▸ GEKOZEN FRAGMENT
***

De volgende heel belangrijke datum is het 20ste jaar van Artaxerxes (Longimanus), het jaar waarin Nehemia toestemming kreeg om naar Jeruzalem te gaan en de stad te herbouwen (Ne 2:1, 5-8). De redenen waarom het hier om het jaar 455 v.G.T. moet gaan en niet, zoals algemeen geloofd wordt, om 445 v.G.T., worden besproken onder het trefwoord PERZIË, PERZEN. De gebeurtenissen die in dit jaar plaatsvonden, zoals de herbouw van Jeruzalem en zijn muren, markeren het beginpunt voor de profetie omtrent de „zeventig weken”, die in Daniël 9:24-27 opgetekend staat. De daar genoemde weken zijn duidelijk „jaarweken” (Da 9:24, AT; Mo; RS; zie ook de voetnoten in PC en WV) en bedragen dus in totaal 490 jaar. Zoals onder het trefwoord ZEVENTIG WEKEN wordt getoond, wees de profetie vooruit naar het verschijnen van Jezus als de Messias in het jaar 29 G.T., zijn dood op „de helft van de week” of in het midden van de laatste jaarweek, dat wil zeggen in 33 G.T., en het einde van de periode van Gods speciale gunst voor de joden in 36 G.T. De 70 jaarweken eindigden dus met de bekering van Cornelius, 490 jaar na 455 v.G.T. — Han 10:30-33, 44-48; 11:1.

***

▸ GEGEVEN MATERIAAL
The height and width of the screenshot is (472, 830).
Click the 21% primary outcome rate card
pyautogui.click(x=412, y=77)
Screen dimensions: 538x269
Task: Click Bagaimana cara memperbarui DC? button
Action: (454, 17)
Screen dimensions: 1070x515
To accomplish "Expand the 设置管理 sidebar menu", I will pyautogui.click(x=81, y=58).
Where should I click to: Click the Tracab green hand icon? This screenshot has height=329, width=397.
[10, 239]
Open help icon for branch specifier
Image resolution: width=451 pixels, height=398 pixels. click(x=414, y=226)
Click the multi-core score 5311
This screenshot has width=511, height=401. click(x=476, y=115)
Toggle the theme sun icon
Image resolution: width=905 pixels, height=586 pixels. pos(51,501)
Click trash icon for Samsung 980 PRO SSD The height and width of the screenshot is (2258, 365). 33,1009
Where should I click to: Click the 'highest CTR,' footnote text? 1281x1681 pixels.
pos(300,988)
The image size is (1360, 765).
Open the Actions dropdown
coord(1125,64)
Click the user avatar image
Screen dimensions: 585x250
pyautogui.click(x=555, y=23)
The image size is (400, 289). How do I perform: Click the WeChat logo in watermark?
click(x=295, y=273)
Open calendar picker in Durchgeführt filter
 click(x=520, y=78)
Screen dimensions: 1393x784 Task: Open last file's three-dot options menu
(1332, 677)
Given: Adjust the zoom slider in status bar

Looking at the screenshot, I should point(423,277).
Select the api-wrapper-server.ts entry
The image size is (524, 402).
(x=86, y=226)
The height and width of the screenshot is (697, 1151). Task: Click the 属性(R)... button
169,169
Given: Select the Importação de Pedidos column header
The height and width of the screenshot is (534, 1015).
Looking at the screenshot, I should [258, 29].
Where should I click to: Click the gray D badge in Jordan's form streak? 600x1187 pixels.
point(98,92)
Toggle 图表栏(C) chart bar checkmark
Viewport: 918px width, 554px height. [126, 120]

***

Schrijf het fragment over de zeventig jaarweken hierboven helemaal en woord voor woord over.

De volgende heel belangrijke datum is het 20ste jaar van Artaxerxes (Longimanus), het jaar waarin Nehemia toestemming kreeg om naar Jeruzalem te gaan en de stad te herbouwen (Ne 2:1, 5-8). De redenen waarom het hier om het jaar 455 v.G.T. moet gaan en niet, zoals algemeen geloofd wordt, om 445 v.G.T., worden besproken onder het trefwoord PERZIË, PERZEN. De gebeurtenissen die in dit jaar plaatsvonden, zoals de herbouw van Jeruzalem en zijn muren, markeren het beginpunt voor de profetie omtrent de „zeventig weken”, die in Daniël 9:24-27 opgetekend staat. De daar genoemde weken zijn duidelijk „jaarweken” (Da 9:24, AT; Mo; RS; zie ook de voetnoten in PC en WV) en bedragen dus in totaal 490 jaar. Zoals onder het trefwoord ZEVENTIG WEKEN wordt getoond, wees de profetie vooruit naar het verschijnen van Jezus als de Messias in het jaar 29 G.T., zijn dood op „de helft van de week” of in het midden van de laatste jaarweek, dat wil zeggen in 33 G.T., en het einde van de periode van Gods speciale gunst voor de joden in 36 G.T. De 70 jaarweken eindigden dus met de bekering van Cornelius, 490 jaar na 455 v.G.T. — Han 10:30-33, 44-48; 11:1.